An online virtual community is an aggregation of individuals who interact with each other through social media and can post, reply, discuss, give advice and collaborate to pursue mutual interest or goal (Porter, 2004; Wenger, White, & Smith, 2009). As information technology has evolved, virtual communities on the Internet have become a main platform for knowledge sharing (Cheung, Lee, & Lee, 2013; Huang, Chen, & Mo, 2015). By participating in online communities, an individual can engage in knowledge sharing without time and space obstacles (Baxter, 2002; Booth, 2012; Young & Tseng, 2008; Wenger et al., 2009). Botkin (2000) indicated that a successful virtual knowledge community must be maintained by members very good in online knowledge sharing. A study done by Booth (2012) showed that online virtual communities can cultivate an individual's knowledge sharing and trust. Many previous studies have argued that online virtual communities might serve the needs of members for information and knowledge sharing and also might be considered as an innovative tool for organizational knowledge sharing (Jadin, Gnambs, & Batinic, 2013; Lin, Hung, & Chen, 2009; Ridings, Gefen, & Arinze, 2002; Shan, Xin, Wang, Li, & Li, 2013; Usoro, Sharratt, Tsui, & Shekhar, 2007). Online communities can facilitate information and knowledge sharing and are hence critical for organizations (Rothwell, 2011).
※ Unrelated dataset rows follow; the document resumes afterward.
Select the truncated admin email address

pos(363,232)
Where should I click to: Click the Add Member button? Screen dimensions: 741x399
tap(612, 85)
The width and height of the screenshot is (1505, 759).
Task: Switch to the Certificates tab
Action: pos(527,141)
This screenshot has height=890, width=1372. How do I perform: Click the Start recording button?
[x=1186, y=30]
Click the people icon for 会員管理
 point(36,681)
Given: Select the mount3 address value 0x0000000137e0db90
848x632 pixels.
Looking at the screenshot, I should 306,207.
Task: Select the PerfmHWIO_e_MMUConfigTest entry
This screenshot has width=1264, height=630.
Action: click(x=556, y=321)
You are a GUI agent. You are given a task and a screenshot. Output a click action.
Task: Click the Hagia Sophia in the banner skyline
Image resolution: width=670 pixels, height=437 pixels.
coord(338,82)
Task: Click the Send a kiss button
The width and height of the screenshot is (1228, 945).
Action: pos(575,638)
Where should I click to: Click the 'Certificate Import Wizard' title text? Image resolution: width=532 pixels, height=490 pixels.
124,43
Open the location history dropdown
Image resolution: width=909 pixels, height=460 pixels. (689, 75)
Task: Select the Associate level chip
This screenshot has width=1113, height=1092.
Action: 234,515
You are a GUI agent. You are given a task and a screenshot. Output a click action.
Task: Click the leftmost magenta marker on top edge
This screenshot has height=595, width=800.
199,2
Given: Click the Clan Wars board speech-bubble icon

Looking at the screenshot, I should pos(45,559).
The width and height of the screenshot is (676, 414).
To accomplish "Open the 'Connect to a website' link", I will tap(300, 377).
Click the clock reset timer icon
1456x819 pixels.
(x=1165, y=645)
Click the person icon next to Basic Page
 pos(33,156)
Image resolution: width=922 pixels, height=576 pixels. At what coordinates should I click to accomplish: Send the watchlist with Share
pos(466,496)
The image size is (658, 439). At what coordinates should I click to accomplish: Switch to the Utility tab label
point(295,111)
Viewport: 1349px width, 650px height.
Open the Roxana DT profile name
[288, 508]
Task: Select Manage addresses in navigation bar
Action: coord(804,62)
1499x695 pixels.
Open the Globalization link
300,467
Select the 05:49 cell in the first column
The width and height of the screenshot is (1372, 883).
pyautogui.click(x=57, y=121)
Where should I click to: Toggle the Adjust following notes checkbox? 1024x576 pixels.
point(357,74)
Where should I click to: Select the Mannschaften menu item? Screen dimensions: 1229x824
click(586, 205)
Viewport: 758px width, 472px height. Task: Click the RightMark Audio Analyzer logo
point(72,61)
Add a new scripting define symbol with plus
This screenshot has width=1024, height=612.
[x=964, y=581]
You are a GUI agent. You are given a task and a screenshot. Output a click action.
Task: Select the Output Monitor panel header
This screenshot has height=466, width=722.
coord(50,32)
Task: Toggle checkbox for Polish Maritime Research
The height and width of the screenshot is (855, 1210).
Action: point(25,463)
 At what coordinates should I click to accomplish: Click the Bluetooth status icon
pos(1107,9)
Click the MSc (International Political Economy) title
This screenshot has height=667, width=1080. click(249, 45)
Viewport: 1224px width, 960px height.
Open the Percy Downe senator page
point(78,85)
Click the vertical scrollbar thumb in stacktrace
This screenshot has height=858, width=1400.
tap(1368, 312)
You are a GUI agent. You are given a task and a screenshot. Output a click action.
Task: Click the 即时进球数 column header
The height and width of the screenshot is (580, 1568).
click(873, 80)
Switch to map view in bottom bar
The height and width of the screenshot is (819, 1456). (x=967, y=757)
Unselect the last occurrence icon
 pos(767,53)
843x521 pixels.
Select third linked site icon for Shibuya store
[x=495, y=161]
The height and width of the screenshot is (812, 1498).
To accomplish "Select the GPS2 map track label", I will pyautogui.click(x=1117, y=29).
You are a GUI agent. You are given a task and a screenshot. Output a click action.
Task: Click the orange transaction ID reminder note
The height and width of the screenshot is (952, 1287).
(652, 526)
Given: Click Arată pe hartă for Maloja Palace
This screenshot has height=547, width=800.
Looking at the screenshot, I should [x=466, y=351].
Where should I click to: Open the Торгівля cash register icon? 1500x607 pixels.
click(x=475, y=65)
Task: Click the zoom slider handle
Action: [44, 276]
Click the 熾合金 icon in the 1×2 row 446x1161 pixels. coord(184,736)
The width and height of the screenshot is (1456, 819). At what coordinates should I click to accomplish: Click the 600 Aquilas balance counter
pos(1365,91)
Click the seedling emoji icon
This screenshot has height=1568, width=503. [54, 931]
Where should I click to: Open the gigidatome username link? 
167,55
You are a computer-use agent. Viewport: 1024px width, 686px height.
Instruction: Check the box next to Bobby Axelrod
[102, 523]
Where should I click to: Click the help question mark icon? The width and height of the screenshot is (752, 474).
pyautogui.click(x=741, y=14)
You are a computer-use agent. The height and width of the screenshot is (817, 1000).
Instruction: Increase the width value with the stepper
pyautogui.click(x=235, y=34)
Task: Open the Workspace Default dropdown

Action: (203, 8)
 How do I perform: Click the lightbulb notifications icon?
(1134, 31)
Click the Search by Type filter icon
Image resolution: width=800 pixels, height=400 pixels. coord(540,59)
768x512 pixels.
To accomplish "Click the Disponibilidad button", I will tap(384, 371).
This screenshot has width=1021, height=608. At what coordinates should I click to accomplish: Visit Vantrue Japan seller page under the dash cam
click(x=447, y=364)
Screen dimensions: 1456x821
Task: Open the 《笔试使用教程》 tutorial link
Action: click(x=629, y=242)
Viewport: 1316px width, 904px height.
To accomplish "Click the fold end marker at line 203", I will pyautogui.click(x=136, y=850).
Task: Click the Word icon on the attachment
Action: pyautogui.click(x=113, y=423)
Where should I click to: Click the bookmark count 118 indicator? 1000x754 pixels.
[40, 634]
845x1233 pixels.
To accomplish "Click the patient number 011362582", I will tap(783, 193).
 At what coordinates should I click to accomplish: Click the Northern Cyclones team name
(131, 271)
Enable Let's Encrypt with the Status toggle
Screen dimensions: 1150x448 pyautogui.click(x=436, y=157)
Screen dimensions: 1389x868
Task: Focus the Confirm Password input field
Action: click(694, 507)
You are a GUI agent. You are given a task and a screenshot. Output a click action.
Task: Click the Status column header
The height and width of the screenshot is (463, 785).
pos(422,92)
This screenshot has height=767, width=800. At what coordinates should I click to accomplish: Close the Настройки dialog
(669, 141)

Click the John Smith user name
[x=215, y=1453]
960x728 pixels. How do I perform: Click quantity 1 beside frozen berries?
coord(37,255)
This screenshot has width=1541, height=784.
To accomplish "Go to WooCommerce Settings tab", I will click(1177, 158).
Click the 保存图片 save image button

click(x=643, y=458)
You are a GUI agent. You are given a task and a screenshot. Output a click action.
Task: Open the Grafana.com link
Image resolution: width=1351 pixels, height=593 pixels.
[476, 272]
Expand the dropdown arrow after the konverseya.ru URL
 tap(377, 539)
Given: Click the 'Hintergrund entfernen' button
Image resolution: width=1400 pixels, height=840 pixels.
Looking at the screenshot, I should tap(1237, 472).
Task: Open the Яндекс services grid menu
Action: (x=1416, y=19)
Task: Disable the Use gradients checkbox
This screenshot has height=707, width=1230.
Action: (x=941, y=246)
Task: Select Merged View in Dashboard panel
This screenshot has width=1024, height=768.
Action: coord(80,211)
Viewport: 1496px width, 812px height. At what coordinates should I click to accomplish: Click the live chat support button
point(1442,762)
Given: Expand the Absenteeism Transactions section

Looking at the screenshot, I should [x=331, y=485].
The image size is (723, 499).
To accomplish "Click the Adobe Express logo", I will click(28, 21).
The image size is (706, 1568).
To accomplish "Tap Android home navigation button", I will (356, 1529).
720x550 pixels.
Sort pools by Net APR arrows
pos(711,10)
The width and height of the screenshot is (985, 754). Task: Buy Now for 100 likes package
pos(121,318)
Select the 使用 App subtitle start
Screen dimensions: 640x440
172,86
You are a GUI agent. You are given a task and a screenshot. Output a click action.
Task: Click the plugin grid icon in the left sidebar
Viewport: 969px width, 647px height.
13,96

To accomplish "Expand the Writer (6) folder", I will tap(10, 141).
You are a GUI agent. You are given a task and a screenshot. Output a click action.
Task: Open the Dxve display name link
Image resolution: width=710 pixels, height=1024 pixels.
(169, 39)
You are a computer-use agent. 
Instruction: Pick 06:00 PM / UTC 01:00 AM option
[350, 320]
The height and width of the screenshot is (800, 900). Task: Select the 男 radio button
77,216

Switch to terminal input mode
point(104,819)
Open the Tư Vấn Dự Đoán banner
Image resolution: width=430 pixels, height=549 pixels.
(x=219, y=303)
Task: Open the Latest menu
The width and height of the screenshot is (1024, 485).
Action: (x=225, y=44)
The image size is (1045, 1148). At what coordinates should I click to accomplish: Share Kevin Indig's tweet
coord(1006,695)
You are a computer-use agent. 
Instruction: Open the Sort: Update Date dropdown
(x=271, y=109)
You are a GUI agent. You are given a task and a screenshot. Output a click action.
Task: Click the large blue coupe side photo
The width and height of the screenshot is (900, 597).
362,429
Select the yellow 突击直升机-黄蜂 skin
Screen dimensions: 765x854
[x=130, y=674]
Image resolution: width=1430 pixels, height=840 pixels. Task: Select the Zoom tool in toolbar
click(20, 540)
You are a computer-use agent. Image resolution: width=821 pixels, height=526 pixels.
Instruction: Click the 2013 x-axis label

An online community is an important platform for sharing knowledge in an organization, and knowledge sharing is a goal for virtual communities to achieve.

Porter (2004) proposed a dual-typology of organization-sponsored and member-initiated online communities. Organization-sponsored communities are established and managed by either commercial or non-commercial organizations (i.e. the online community existing within organizations). Member-initiated communities are created and maintained by members (i.e. the online community with no corresponding organizations). Member-initiated communities facilitate either social or professional relationships among members. Organization-sponsored communities facilitate relationships not only among members (e.g., customers, employees) but also between the members and the sponsoring organization (Porter, 2004). Organization-sponsored online communities are usually derived to achieve the organization's goals and missions. Organization-sponsored online communities are employee-oriented and retained for the organizational needs, with a tendency to be less social than member-initiated online communities (Daugherty, Lee, Gangadharbatla, Kim, & Outhavong, 2005; Porter, 2004). It has been shown there are many benefits to be obtained from both the online community existing within organizations and the online community with no corresponding organizations (Kardaras, 2003). Many organizations have created their online communities within or outside the organizations to facilitate knowledge sharing and employee performance. Online communities are very important for organizations’ employees to exchange ideas and information across geographical locations. It is important to understand how employees share knowledge within online communities as those communities become more prevalent.